The storm killed hundreds of people and livestock, damaged close to a million houses, and washed away roads. Heavy winds and high waves breached the mud embankments that protected the islands. This brought in a deluge of salt-water from the Bay of Bengal, flooding villages, turning drinking water brackish and affecting nearly 125,000 hectares of cropland.

As floodwaters subsided in the wake of the storm, thin white lines of salt appeared in the soil. The modern, high-yielding varieties of rice that had been cultivated there previously, could not grow in this salt-encrusted soil. For the rice-dependent agrarian inhabitants of the delta, this was a cause for serious concern.

A month after the catastrophe, Debal Deb, a plant scientist and founder of Vrihi, a non-governmental rice seed bank, visited three Aila-struck villages in the Sundarbans. He brought with him four varieties of indigenous rice from his own seed bank — Talmugur, Lal Getu, Sada Getu and Nona Khirish — that could tolerate high levels of salinity in the soil.

Deb had collected these salt-tolerant varieties from Sundarban farmers back in 1997. On his seed farm, he had managed to double the salt-tolerance limit of two of the varieties — Lal Getu and Sada Getu — by meticulous selective breeding of the crop at different salinity levels.

Most traditional rice varieties, including the ones Deb carried that day, are adapted to local climates and regions. But with the advent of modern high-yielding varieties of rice, local varieties became disused, and many were subsequently lost. Fortunately, a handful of rice conservationists in India have managed to save some of them.
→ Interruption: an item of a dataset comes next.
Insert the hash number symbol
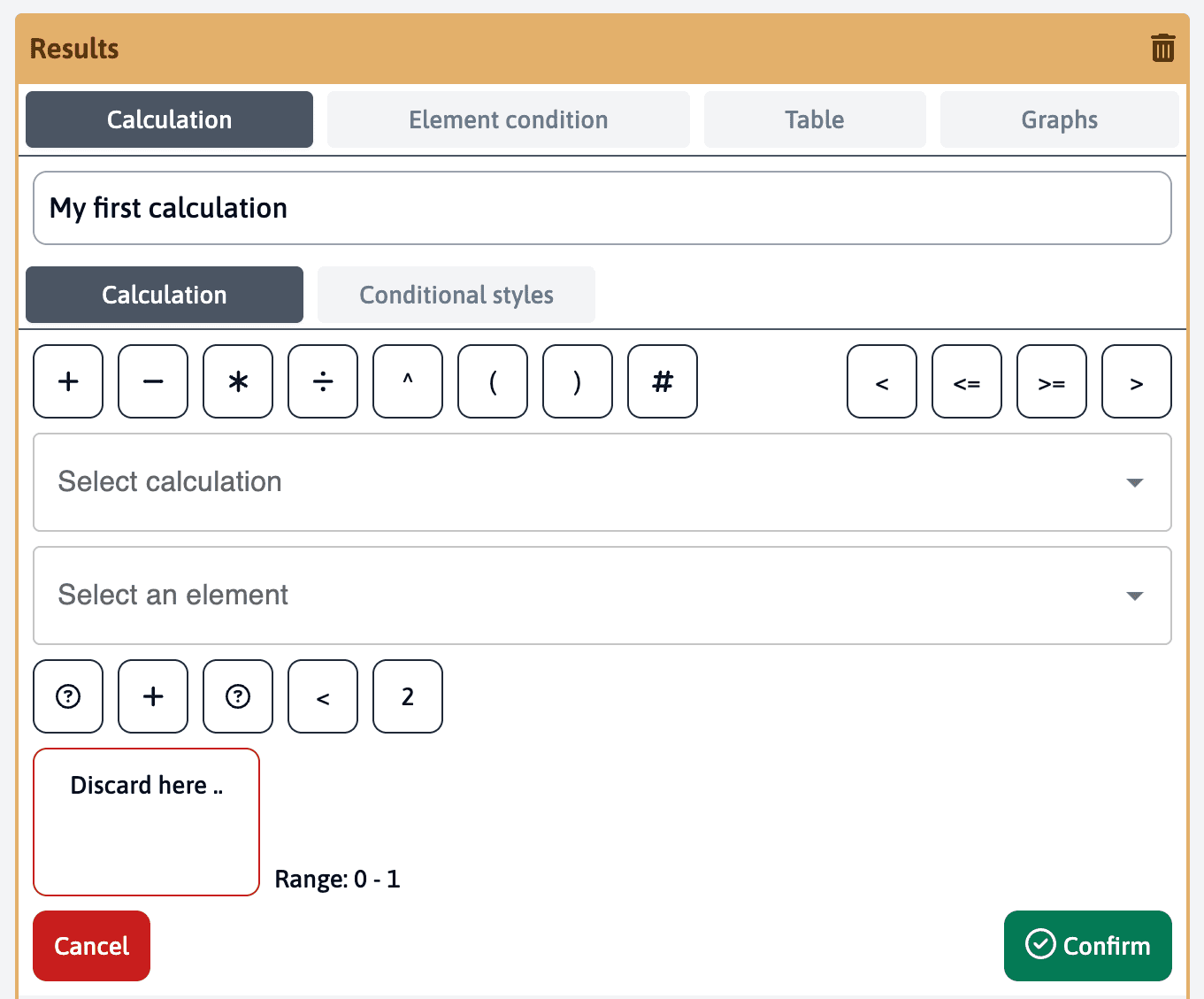 (663, 381)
Deb’s seed bank, for instance, holds more than 1,000 different kinds of indigenous rice, which he grows on his 2.3-acre farm and distributes among farmers for free. Some of these varieties, like the ones he reintroduced to the Sundarbans, are salt tolerant. Others can withstand long bouts of drought or floods.

When Deb brought the four salt-tolerant varieties to the Sundarbans in June of 2009, only one was still being grown by local farmers. The other three remained only in their memories.